**ACTIVITY**
Exactly as given, reproduce the records in full.

[Dataset entries]
------------------------

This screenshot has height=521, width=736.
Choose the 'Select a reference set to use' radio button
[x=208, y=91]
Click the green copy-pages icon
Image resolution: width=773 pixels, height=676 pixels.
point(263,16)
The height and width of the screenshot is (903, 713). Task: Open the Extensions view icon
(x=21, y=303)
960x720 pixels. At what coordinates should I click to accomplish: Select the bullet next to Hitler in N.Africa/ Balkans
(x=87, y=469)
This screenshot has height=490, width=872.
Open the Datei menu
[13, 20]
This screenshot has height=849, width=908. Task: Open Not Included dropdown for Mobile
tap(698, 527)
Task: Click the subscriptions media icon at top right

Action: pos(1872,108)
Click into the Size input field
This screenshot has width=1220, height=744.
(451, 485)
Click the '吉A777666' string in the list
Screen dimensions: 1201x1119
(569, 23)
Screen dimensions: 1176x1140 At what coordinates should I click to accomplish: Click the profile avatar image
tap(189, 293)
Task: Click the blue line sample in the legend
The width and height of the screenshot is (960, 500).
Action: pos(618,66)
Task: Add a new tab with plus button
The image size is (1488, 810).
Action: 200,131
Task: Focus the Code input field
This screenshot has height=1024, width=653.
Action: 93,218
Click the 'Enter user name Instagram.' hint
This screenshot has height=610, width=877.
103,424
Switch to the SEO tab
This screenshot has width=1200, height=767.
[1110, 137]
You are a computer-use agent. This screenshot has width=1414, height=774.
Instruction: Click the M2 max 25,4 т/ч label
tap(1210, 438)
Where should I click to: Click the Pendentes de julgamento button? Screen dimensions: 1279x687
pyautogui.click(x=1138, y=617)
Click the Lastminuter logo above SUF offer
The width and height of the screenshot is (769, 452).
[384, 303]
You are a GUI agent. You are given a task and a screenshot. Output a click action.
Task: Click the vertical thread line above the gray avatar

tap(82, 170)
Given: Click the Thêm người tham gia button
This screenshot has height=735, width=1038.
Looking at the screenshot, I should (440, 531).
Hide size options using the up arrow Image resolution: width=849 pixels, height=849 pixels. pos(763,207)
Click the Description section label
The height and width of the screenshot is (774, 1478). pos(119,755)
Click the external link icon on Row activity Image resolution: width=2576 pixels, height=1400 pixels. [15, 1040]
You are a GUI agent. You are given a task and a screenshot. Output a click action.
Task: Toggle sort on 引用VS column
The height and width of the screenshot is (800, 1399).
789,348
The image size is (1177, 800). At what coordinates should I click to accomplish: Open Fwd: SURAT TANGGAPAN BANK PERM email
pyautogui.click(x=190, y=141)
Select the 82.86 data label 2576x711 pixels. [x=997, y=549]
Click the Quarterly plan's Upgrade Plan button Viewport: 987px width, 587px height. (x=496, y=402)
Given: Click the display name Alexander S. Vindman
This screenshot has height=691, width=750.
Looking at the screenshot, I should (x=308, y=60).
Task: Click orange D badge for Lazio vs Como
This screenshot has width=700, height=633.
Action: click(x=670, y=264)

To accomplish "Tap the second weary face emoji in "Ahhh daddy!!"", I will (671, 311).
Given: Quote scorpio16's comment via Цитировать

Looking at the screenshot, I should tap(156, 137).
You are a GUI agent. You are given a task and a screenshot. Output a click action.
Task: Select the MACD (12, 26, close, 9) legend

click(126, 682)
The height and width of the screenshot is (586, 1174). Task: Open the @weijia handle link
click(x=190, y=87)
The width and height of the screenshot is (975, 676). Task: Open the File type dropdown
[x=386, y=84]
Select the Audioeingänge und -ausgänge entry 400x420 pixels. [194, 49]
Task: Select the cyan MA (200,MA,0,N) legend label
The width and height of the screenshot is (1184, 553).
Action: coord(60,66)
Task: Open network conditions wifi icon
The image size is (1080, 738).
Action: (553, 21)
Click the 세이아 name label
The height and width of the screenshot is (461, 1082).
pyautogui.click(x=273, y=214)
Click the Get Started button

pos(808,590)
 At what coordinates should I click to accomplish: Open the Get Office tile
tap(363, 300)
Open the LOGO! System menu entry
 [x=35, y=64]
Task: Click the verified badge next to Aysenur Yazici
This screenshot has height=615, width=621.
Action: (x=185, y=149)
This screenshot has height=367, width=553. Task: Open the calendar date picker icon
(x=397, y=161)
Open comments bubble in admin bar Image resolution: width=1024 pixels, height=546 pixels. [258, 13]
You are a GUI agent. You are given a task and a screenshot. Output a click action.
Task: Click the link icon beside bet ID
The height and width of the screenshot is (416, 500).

------------------------

**EXERCISE RESULT**
This screenshot has height=521, width=736.
Choose the 'Select a reference set to use' radio button
[x=208, y=91]
Click the green copy-pages icon
Image resolution: width=773 pixels, height=676 pixels.
point(263,16)
The height and width of the screenshot is (903, 713). Task: Open the Extensions view icon
(x=21, y=303)
960x720 pixels. At what coordinates should I click to accomplish: Select the bullet next to Hitler in N.Africa/ Balkans
(x=87, y=469)
This screenshot has height=490, width=872.
Open the Datei menu
[13, 20]
This screenshot has height=849, width=908. Task: Open Not Included dropdown for Mobile
tap(698, 527)
Task: Click the subscriptions media icon at top right

Action: pos(1872,108)
Click into the Size input field
This screenshot has width=1220, height=744.
(451, 485)
Click the '吉A777666' string in the list
Screen dimensions: 1201x1119
(569, 23)
Screen dimensions: 1176x1140 At what coordinates should I click to accomplish: Click the profile avatar image
tap(189, 293)
Task: Click the blue line sample in the legend
The width and height of the screenshot is (960, 500).
Action: pos(618,66)
Task: Add a new tab with plus button
The image size is (1488, 810).
Action: 200,131
Task: Focus the Code input field
This screenshot has height=1024, width=653.
Action: 93,218
Click the 'Enter user name Instagram.' hint
This screenshot has height=610, width=877.
103,424
Switch to the SEO tab
This screenshot has width=1200, height=767.
[1110, 137]
You are a computer-use agent. This screenshot has width=1414, height=774.
Instruction: Click the M2 max 25,4 т/ч label
tap(1210, 438)
Where should I click to: Click the Pendentes de julgamento button? Screen dimensions: 1279x687
pyautogui.click(x=1138, y=617)
Click the Lastminuter logo above SUF offer
The width and height of the screenshot is (769, 452).
[384, 303]
You are a GUI agent. You are given a task and a screenshot. Output a click action.
Task: Click the vertical thread line above the gray avatar

tap(82, 170)
Given: Click the Thêm người tham gia button
This screenshot has height=735, width=1038.
Looking at the screenshot, I should (440, 531).
Hide size options using the up arrow Image resolution: width=849 pixels, height=849 pixels. pos(763,207)
Click the Description section label
The height and width of the screenshot is (774, 1478). pos(119,755)
Click the external link icon on Row activity Image resolution: width=2576 pixels, height=1400 pixels. [15, 1040]
You are a GUI agent. You are given a task and a screenshot. Output a click action.
Task: Toggle sort on 引用VS column
The height and width of the screenshot is (800, 1399).
789,348
The image size is (1177, 800). At what coordinates should I click to accomplish: Open Fwd: SURAT TANGGAPAN BANK PERM email
pyautogui.click(x=190, y=141)
Select the 82.86 data label 2576x711 pixels. [x=997, y=549]
Click the Quarterly plan's Upgrade Plan button Viewport: 987px width, 587px height. (x=496, y=402)
Given: Click the display name Alexander S. Vindman
This screenshot has height=691, width=750.
Looking at the screenshot, I should (x=308, y=60).
Task: Click orange D badge for Lazio vs Como
This screenshot has width=700, height=633.
Action: click(x=670, y=264)

To accomplish "Tap the second weary face emoji in "Ahhh daddy!!"", I will (671, 311).
Given: Quote scorpio16's comment via Цитировать

Looking at the screenshot, I should tap(156, 137).
You are a GUI agent. You are given a task and a screenshot. Output a click action.
Task: Select the MACD (12, 26, close, 9) legend

click(126, 682)
The height and width of the screenshot is (586, 1174). Task: Open the @weijia handle link
click(x=190, y=87)
The width and height of the screenshot is (975, 676). Task: Open the File type dropdown
[x=386, y=84]
Select the Audioeingänge und -ausgänge entry 400x420 pixels. [194, 49]
Task: Select the cyan MA (200,MA,0,N) legend label
The width and height of the screenshot is (1184, 553).
Action: coord(60,66)
Task: Open network conditions wifi icon
The image size is (1080, 738).
Action: (553, 21)
Click the 세이아 name label
The height and width of the screenshot is (461, 1082).
pyautogui.click(x=273, y=214)
Click the Get Started button

pos(808,590)
 At what coordinates should I click to accomplish: Open the Get Office tile
tap(363, 300)
Open the LOGO! System menu entry
 [x=35, y=64]
Task: Click the verified badge next to Aysenur Yazici
This screenshot has height=615, width=621.
Action: (x=185, y=149)
This screenshot has height=367, width=553. Task: Open the calendar date picker icon
(x=397, y=161)
Open comments bubble in admin bar Image resolution: width=1024 pixels, height=546 pixels. [258, 13]
You are a GUI agent. You are given a task and a screenshot. Output a click action.
Task: Click the link icon beside bet ID
The height and width of the screenshot is (416, 500).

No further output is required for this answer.